Quando pais não estabelecem limites aos filhos, a insuportabilidade da permissividade vem como acusação ao outro daquilo que compete a si. Essa é a cena em que moralistas estão enroscados; a cena de acusar o outro daquilo que deseja, mas não tem coragem de fazer.
Teríamos, neste caso, que operar inversamente. Enquanto o filme se vincula a uma incômoda sensação de que seu conteúdo diz algo das injustiças deste mundo, vêm os conservadores na busca de tamponar a angústia que a recusa ao desejo produz. No fundo, o que querem dizer é: “não assistam à série”.
A cabeça de Medusa
Em um pequeno texto publicado em 1940, um ano depois de sua morte, Freud articula a cabeça decepada da Medusa (mitologia grega) com a castração. O medo da Medusa é o medo da castração que se origina na fase infantil. O horror à castração desdobra-se também em horror aos inimigos que podem colocar o sujeito em falta, diante de sua castração.
Se o olhar da Medusa petrifica o observador, não é de estranhar que o primeiro episódio da série — “Batatinha frita 1, 2, 3” — já se mostre tão assustador. Em alguns lugares, a brincadeira é chamada Congelar, ou seja, quando uma pessoa está na posição de Medusa, ela fica de costas para os outros participantes da brincadeira. Ao se virar, aquele que não estiver paralisado sai da brincadeira. Na mitologia, quando o sujeito olha para a cabeça da Medusa, com as serpentes, ele congela e morre. Poderíamos dizer: quando o sujeito está diante da castração, ele se paralisa e morre. Na brincadeira, aquele que não fica em posição de estátua é eliminado; na série a eliminação é literal (e não simbólica). O horror não se origina na cena violenta da série, mas no modo como a série se articula com os limites impostos pelo “outro” no decorrer de nossa constituição enquanto sujeitos.
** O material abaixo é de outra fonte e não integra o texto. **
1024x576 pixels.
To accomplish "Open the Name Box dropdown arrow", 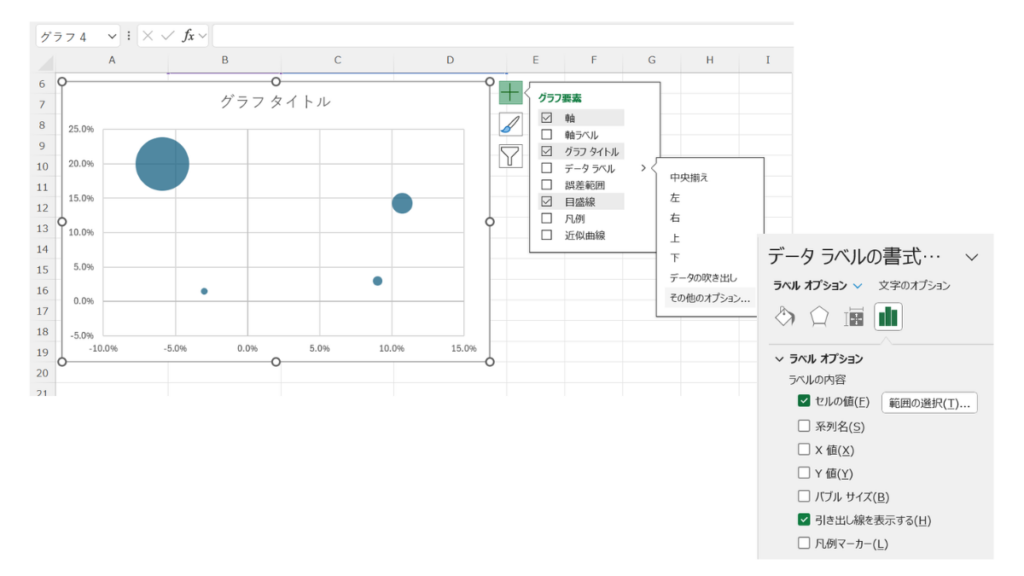I will [x=112, y=36].
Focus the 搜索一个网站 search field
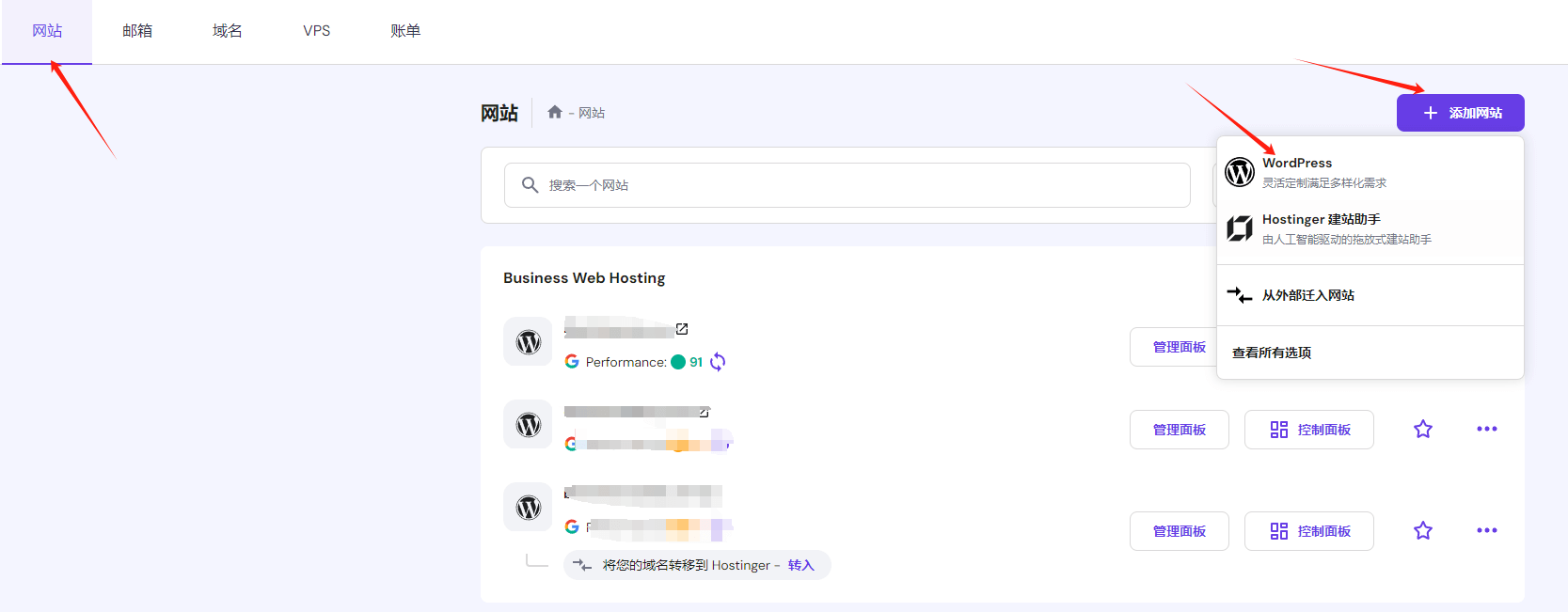Viewport: 1568px width, 612px height. (x=847, y=185)
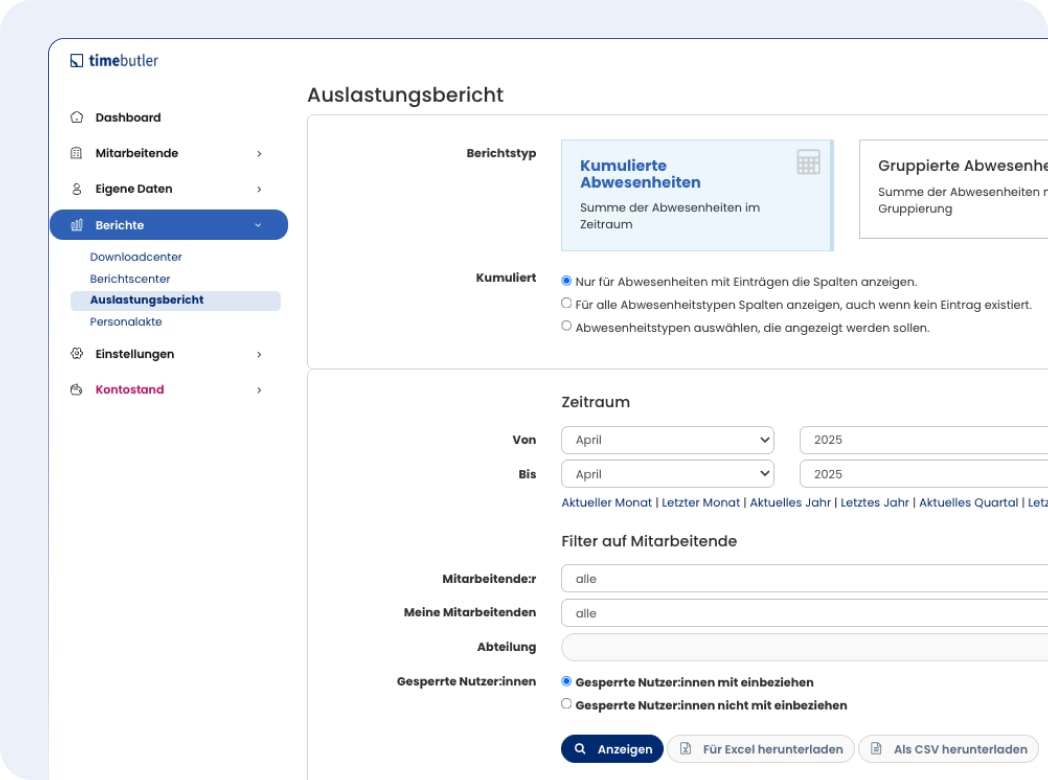The image size is (1048, 780).
Task: Click the Anzeigen button
Action: tap(611, 749)
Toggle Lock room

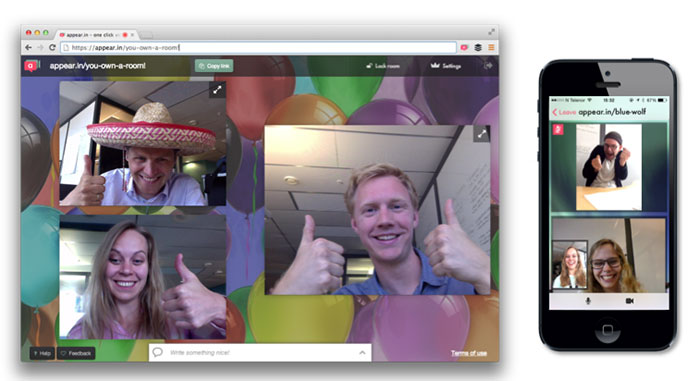(x=383, y=66)
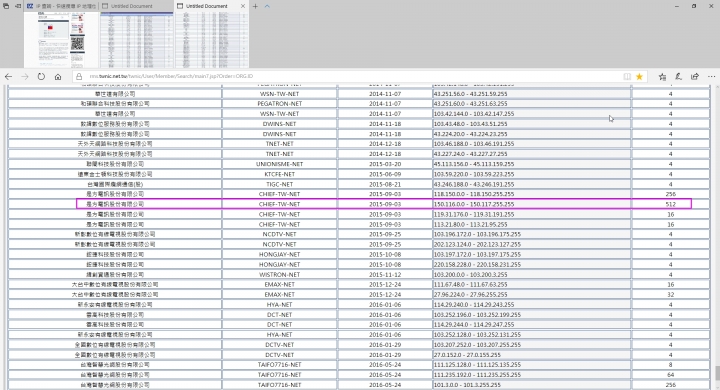Viewport: 720px width, 390px height.
Task: Click the set these tabs aside icon
Action: tap(18, 6)
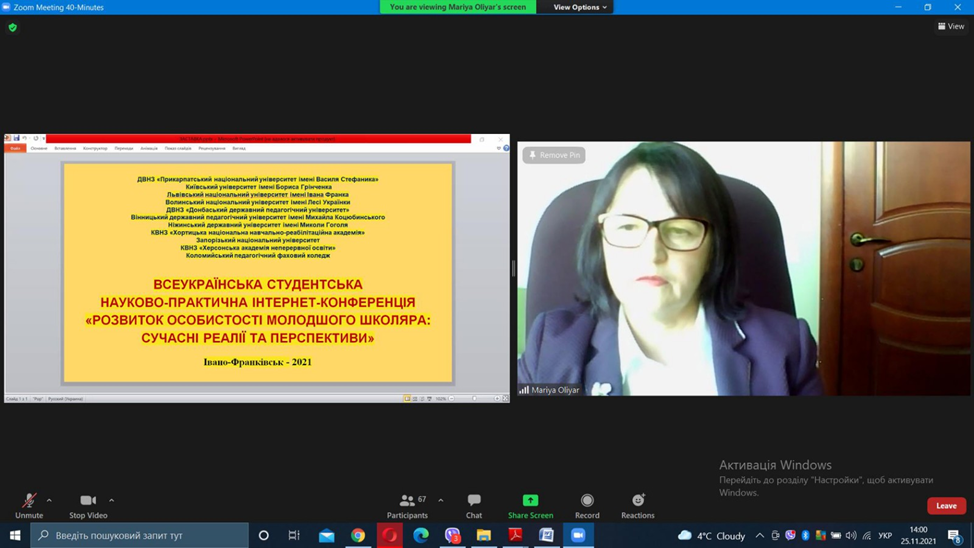Image resolution: width=974 pixels, height=548 pixels.
Task: Stop Video using the camera button
Action: tap(88, 505)
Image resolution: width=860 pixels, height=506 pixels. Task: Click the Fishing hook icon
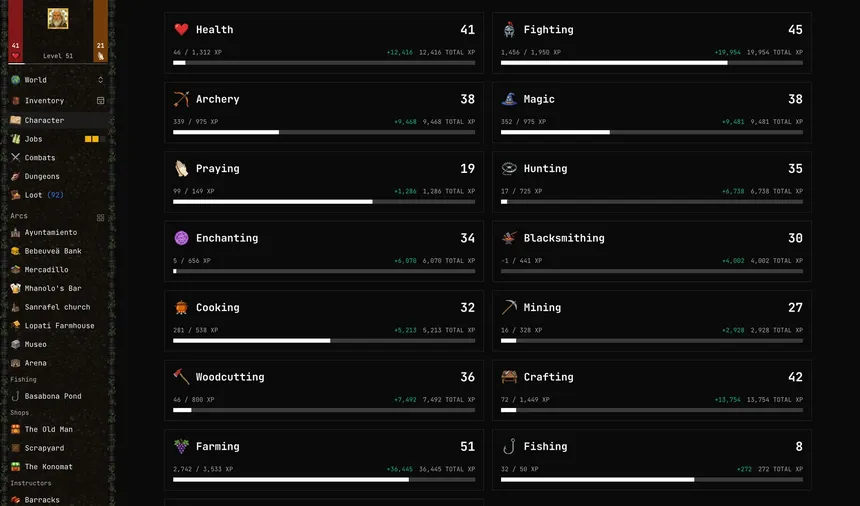[509, 446]
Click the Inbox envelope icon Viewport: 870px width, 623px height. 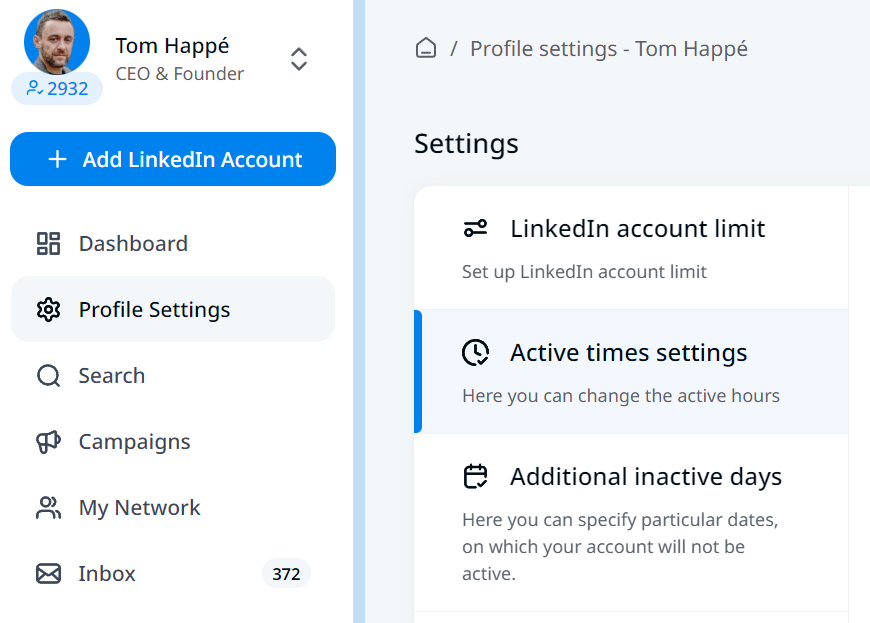pyautogui.click(x=48, y=574)
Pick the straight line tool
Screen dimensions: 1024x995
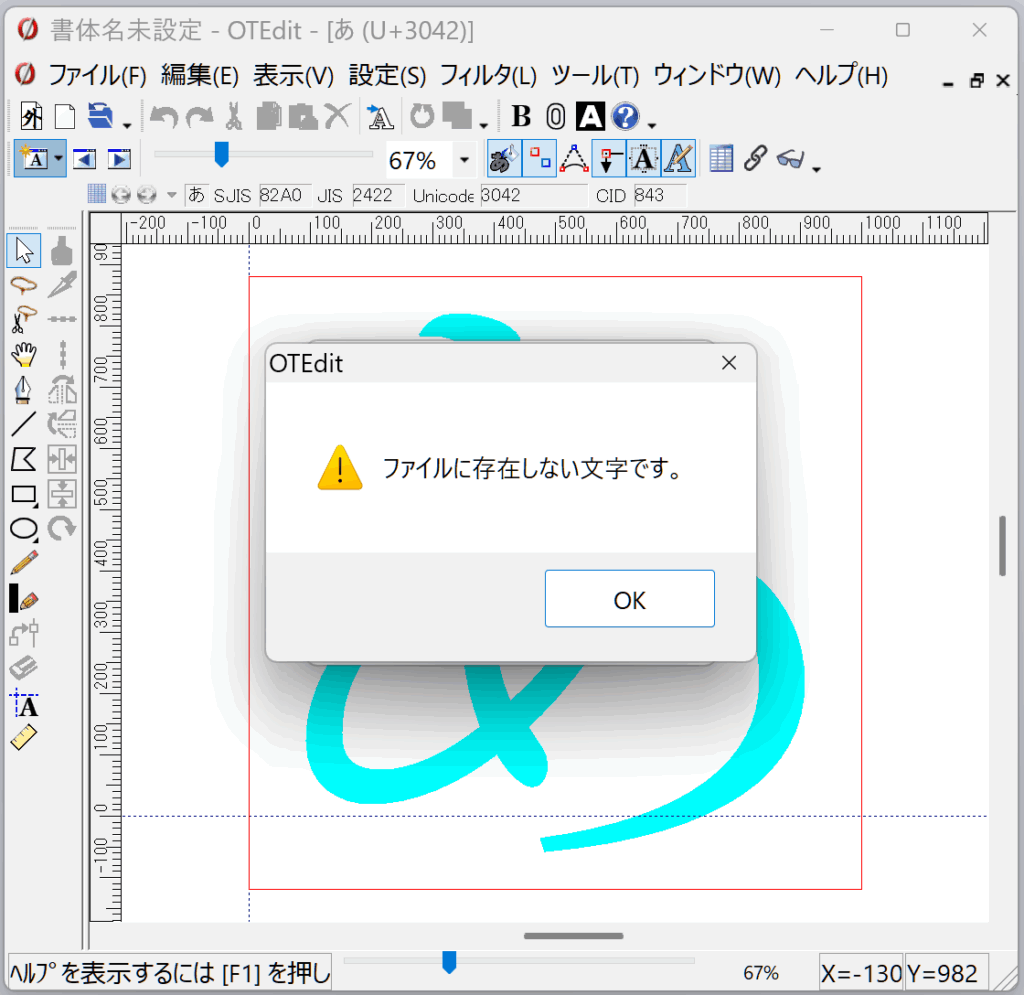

Podemos dizer ainda que, quanto mais o sujeito renuncia à satisfação pulsional, mais ele se horroriza com a série – para retornar às críticas de cunho moral que a série tem recebido –, colocando-se como um messias que precisa purificar o mundo, mesmo que seja aderindo à segregação social. Enquanto isso, o presidente Jair Bolsonaro aparece em vários eventos com crianças no colo, na maioria das vezes, simulando com os dedos uma arma. O evento mais recente envolveu uma criança usando farda da Polícia Militar de Minas Gerais e segurando uma arma de brinquedo durante visita a Belo Horizonte, em 30 de setembro. Para muitos, a realidade dos fatos não incomoda, enquanto a ficção surge como um problema.
José Isaías Venera é jornalista e professor da Univille e Univali.